Açıklama sonrasında Mehmet Akif Ersoy'un çevresinde herhangi bir geri dönüş oldu mu?
- "Mehmet Akif Ersoy'dan ya da çevresinden bana birebir bir geri dönüş olmadı. Sadece avukatı aracılığıyla, her şeyi inkâr eden bir açıklama yapıldı. Şu ana kadar yeni bir tehdit almadım. Ancak bundan sonra herhangi bir tehdit gelirse, kaynağı da; başıma bir şey gelmesi halinde müsebbibi de bellidir."
"Tehdit olursa sorumlusu belli"
- "Şu ana kadar yeni bir tehdit almadım.
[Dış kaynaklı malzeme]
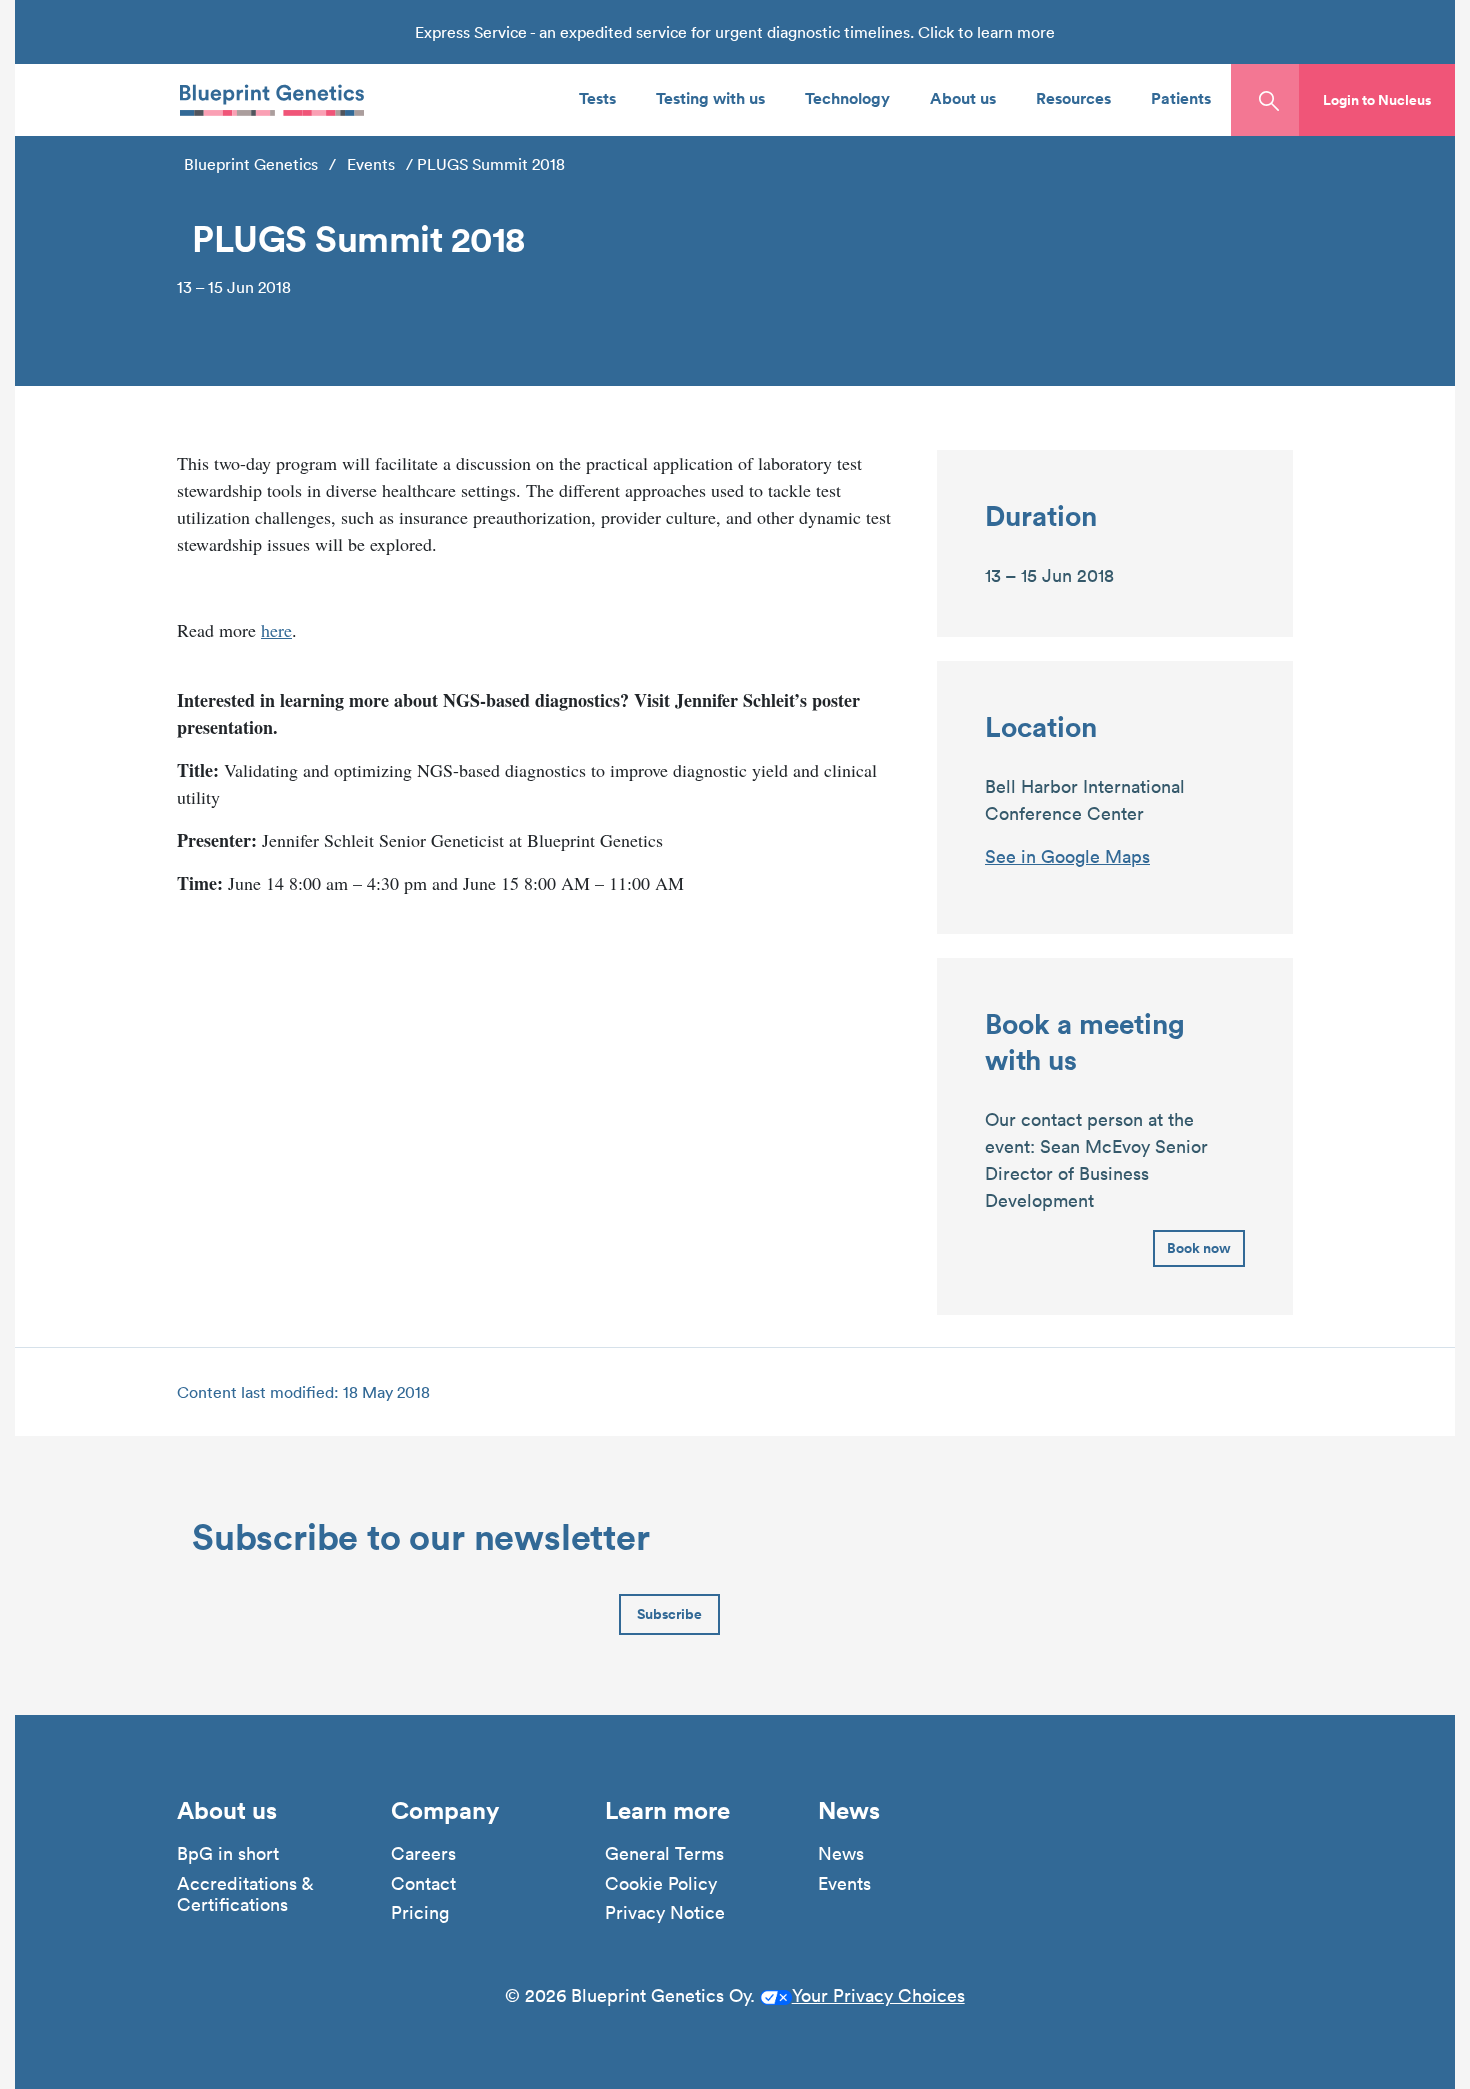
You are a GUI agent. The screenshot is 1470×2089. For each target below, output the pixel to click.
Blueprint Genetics (251, 164)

Ancak bundan sonra herhangi bir tehdit gelirse, kaynağı da; başıma bir şey gelmesi halinde müsebbibi de bellidir."
Mehmet Akif Ersoy'un boyutu o süreçte yaşattıklarına dair elinizde delil var mı?
- "Evet, elbette. Savcılık, benim açıklamalarımın ardından ifademi almak istedi. Amerika'dan savcılığa ifade dönüşümü ve Mehmet Akif Ersoy'un bana yaptığı tüm WhatsApp yazışmalarını savcılığa ileteceğim."
"Kenan Tekdağ biliyordu"
- "Kimsenin faaliyetlerinden haberdar değil miydiniz? İsmini vermeyeceğim bir başka spiker arkadaşımın dönemin CEO'su Kenan Tekdağ'a aktardı. Sonuç ne oldu biliyor musun?
- O arkadaşımız, bir veda paylaşımına bile izin verilmeden WhatsApp gruplarından çıkarılıp sonlandırıldı. Buna karşılık herkesin her şeyi bildiği o kişiyle ilgili hiçbir şey olmuyor. Kenan Tekdağ'ın Mehmet Akif'in yaptığı her şeyden haberi vardı. Böyle bir tabloda insan kaynaklarına gitseydim, benim paylaşımlarım neler gelirdi? Bunu gerçekten hesaplamak gerekiyor. Ben susmayı, istifa edip bırakmayı seçtim. Ta ki bu olaylar benim dışımda ' Habertürk Emekçileri' adlı bir X hesabı üzerinden ortaya saçılana kadar. İsmim geçince, artık saklanacak bir şey kalmadı ve çevreme yapılmaya başlandı. O noktadan sonra ise aynı kanalda bile olmamamıza karşı tehdit edilmeye başlandı. Bu tehditler üzerine hızla vize alıp Türkiye'den uzaklaştım. Yani evet, yaşadıklarım. Ama sadece kendim için değil; ailemin başına bir şey gelsin istemedim. Sessizlik bir tercih değil, hayatta kalma refleksiydi."